(Saved data entries)
════════

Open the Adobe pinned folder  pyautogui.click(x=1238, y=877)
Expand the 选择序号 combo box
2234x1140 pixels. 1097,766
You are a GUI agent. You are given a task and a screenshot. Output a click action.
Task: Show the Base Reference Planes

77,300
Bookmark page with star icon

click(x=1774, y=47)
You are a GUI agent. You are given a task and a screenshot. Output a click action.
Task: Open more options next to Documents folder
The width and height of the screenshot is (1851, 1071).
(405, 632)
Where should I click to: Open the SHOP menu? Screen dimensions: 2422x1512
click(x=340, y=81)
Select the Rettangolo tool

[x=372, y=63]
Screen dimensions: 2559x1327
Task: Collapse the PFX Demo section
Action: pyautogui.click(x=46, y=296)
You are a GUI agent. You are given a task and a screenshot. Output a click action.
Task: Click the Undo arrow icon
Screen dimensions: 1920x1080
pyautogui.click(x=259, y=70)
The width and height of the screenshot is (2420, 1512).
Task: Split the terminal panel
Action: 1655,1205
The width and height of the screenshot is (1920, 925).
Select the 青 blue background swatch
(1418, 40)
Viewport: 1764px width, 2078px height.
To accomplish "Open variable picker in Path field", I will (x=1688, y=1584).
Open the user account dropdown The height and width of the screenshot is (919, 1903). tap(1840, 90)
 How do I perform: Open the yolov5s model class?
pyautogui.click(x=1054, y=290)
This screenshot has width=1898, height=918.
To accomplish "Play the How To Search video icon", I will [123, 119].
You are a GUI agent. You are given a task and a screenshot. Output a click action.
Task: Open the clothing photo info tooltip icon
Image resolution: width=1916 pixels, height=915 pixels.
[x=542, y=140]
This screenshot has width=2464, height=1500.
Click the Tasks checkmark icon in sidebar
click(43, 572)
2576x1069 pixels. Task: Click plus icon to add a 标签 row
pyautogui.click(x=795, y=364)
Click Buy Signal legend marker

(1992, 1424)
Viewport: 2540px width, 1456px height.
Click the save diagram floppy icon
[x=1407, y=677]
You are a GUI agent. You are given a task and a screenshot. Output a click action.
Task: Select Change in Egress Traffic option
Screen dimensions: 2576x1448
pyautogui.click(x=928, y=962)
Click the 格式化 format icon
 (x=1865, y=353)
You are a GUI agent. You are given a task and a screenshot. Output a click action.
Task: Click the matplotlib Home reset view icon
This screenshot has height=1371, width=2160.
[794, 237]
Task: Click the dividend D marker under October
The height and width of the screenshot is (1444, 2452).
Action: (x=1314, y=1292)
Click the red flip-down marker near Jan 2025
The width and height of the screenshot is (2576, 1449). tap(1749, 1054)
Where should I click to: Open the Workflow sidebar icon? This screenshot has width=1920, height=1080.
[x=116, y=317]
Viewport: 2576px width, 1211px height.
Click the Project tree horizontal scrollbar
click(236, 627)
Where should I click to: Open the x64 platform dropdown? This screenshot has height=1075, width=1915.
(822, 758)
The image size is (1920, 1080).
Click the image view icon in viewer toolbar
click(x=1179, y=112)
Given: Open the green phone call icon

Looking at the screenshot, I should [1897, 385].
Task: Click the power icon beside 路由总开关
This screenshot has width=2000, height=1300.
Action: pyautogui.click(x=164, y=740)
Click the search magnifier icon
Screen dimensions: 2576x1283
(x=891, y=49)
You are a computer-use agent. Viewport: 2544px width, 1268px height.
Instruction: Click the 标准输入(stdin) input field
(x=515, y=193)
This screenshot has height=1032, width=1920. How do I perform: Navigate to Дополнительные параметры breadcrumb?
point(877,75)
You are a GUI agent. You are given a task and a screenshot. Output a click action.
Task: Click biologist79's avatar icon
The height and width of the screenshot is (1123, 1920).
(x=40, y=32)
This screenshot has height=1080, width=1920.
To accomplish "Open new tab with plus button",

════════

Output all of the records above unchanged.

Open the Adobe pinned folder  pyautogui.click(x=1238, y=877)
Expand the 选择序号 combo box
2234x1140 pixels. 1097,766
You are a GUI agent. You are given a task and a screenshot. Output a click action.
Task: Show the Base Reference Planes

77,300
Bookmark page with star icon

click(x=1774, y=47)
You are a GUI agent. You are given a task and a screenshot. Output a click action.
Task: Open more options next to Documents folder
The width and height of the screenshot is (1851, 1071).
(405, 632)
Where should I click to: Open the SHOP menu? Screen dimensions: 2422x1512
click(x=340, y=81)
Select the Rettangolo tool

[x=372, y=63]
Screen dimensions: 2559x1327
Task: Collapse the PFX Demo section
Action: pyautogui.click(x=46, y=296)
You are a GUI agent. You are given a task and a screenshot. Output a click action.
Task: Click the Undo arrow icon
Screen dimensions: 1920x1080
pyautogui.click(x=259, y=70)
The width and height of the screenshot is (2420, 1512).
Task: Split the terminal panel
Action: 1655,1205
The width and height of the screenshot is (1920, 925).
Select the 青 blue background swatch
(1418, 40)
Viewport: 1764px width, 2078px height.
To accomplish "Open variable picker in Path field", I will (x=1688, y=1584).
Open the user account dropdown The height and width of the screenshot is (919, 1903). tap(1840, 90)
 How do I perform: Open the yolov5s model class?
pyautogui.click(x=1054, y=290)
This screenshot has width=1898, height=918.
To accomplish "Play the How To Search video icon", I will [123, 119].
You are a GUI agent. You are given a task and a screenshot. Output a click action.
Task: Open the clothing photo info tooltip icon
Image resolution: width=1916 pixels, height=915 pixels.
[x=542, y=140]
This screenshot has width=2464, height=1500.
Click the Tasks checkmark icon in sidebar
click(43, 572)
2576x1069 pixels. Task: Click plus icon to add a 标签 row
pyautogui.click(x=795, y=364)
Click Buy Signal legend marker

(1992, 1424)
Viewport: 2540px width, 1456px height.
Click the save diagram floppy icon
[x=1407, y=677]
You are a GUI agent. You are given a task and a screenshot. Output a click action.
Task: Select Change in Egress Traffic option
Screen dimensions: 2576x1448
pyautogui.click(x=928, y=962)
Click the 格式化 format icon
 (x=1865, y=353)
You are a GUI agent. You are given a task and a screenshot. Output a click action.
Task: Click the matplotlib Home reset view icon
This screenshot has height=1371, width=2160.
[794, 237]
Task: Click the dividend D marker under October
The height and width of the screenshot is (1444, 2452).
Action: (x=1314, y=1292)
Click the red flip-down marker near Jan 2025
The width and height of the screenshot is (2576, 1449). tap(1749, 1054)
Where should I click to: Open the Workflow sidebar icon? This screenshot has width=1920, height=1080.
[x=116, y=317]
Viewport: 2576px width, 1211px height.
Click the Project tree horizontal scrollbar
click(236, 627)
Where should I click to: Open the x64 platform dropdown? This screenshot has height=1075, width=1915.
(822, 758)
The image size is (1920, 1080).
Click the image view icon in viewer toolbar
click(x=1179, y=112)
Given: Open the green phone call icon

Looking at the screenshot, I should [1897, 385].
Task: Click the power icon beside 路由总开关
This screenshot has width=2000, height=1300.
Action: pyautogui.click(x=164, y=740)
Click the search magnifier icon
Screen dimensions: 2576x1283
(x=891, y=49)
You are a computer-use agent. Viewport: 2544px width, 1268px height.
Instruction: Click the 标准输入(stdin) input field
(x=515, y=193)
This screenshot has height=1032, width=1920. How do I perform: Navigate to Дополнительные параметры breadcrumb?
point(877,75)
You are a GUI agent. You are given a task and a screenshot. Output a click action.
Task: Click biologist79's avatar icon
The height and width of the screenshot is (1123, 1920).
(x=40, y=32)
This screenshot has height=1080, width=1920.
To accomplish "Open new tab with plus button",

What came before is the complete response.